The ED does not propose to extend the use of fair value measurements in any way. It would add disclosure requirements about how fair values were determined. If adopted, the proposals would replace fair value measurement guidance contained within individual IFRSs with a single, unified definition of fair value, as well as further authoritative guidance on the application of fair value measurement in inactive markets. The IASB's starting point in developing the exposure draft was the equivalent US standard, SFAS 157 Fair Value Measurements
as amended. The proposed definition of fair value (FV) is identical to the definition in SFAS 157 and the supporting guidance is also largely consistent with US GAAP. Comment deadline is 28 September 2009. Click for Press Release
Overview of the Proposals in the Fair Value Measurement ED
- FV definition. The IASB proposes an exit price definition of FV: "the price that would be received to sell an asset or paid to transfer a liability in an orderly transaction between market participants at the measurement date".
- Most advantageous market. FV measurement of an asset or liability assumes sale or transfer in the most advantageous market for the asset or liability available to the entity.
- Measurement assumptions.
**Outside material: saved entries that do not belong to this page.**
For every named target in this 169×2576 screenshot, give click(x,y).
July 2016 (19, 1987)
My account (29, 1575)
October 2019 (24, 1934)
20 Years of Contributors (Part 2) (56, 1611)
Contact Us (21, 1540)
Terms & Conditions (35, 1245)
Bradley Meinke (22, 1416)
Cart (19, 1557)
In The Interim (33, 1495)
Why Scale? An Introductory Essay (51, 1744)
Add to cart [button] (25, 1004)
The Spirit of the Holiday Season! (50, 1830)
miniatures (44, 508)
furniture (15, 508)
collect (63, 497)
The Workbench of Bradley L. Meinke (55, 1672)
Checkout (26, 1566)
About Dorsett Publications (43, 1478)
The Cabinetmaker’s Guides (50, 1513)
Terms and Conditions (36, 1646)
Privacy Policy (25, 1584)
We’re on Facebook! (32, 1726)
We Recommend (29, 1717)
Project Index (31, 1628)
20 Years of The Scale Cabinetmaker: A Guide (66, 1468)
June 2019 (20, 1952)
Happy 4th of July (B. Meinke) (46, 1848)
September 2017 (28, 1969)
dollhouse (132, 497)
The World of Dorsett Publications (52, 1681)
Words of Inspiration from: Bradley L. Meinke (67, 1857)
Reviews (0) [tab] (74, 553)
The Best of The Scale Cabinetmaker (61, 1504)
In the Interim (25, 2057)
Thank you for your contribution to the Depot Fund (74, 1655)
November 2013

FV measurement of an asset or liability should use the assumptions that market participants would use in pricing the asset or liability.
- Highest and best use of an asset. FV measurement of an asset assumes that the asset will be sold to a market participant who will use it at its highest and best use.
- Assume transfer of a liability. FV measurement of a liability assumes that the liability is transferred to a market participant at the measurement date.
- Day one gains/losses. In four cases identified in the ED, FV measurement at initial recognition might differ from the transaction price. An entity would recognise any resulting gain or loss unless the relevant IFRS for the asset or liability requires otherwise.
- Valuation techniques. The ED proposes guidance on valuation techniques, including specific guidance on markets that are no longer active. Valuation techniques must be consistent with the 'market approach', 'income approach' or 'cost approach'. An entity would choose the valuation technique most appropriate in the circumstances and for which sufficient data are available to measure fair value.
- Hierarchy of inputs to valuation. The ED proposes a fair value hierarchy that prioritises into three levels the inputs to valuation techniques used to measure fair value:
- Level 1 inputs are quoted prices (unadjusted) in active markets for identical assets or liabilities that the entity can access at the measurement date.
- Level 2 inputs are inputs other than quoted prices included within Level 1 that are observable for the asset or liability, either directly (ie as prices) or indirectly (ie derived from prices).
- Level 3 inputs are inputs for the asset or liability that are not based on observable market data (unobservable inputs).
- Disclosures. The ED proposes various disclosures about how assets and liabilities were measured at fair value -- "information that enables users of its financial statements to assess the methods and inputs used to develop those measurements and, for fair value measurements using significant unobservable inputs (Level 3), the effect of the measurements on profit or loss or other comprehensive income for the period".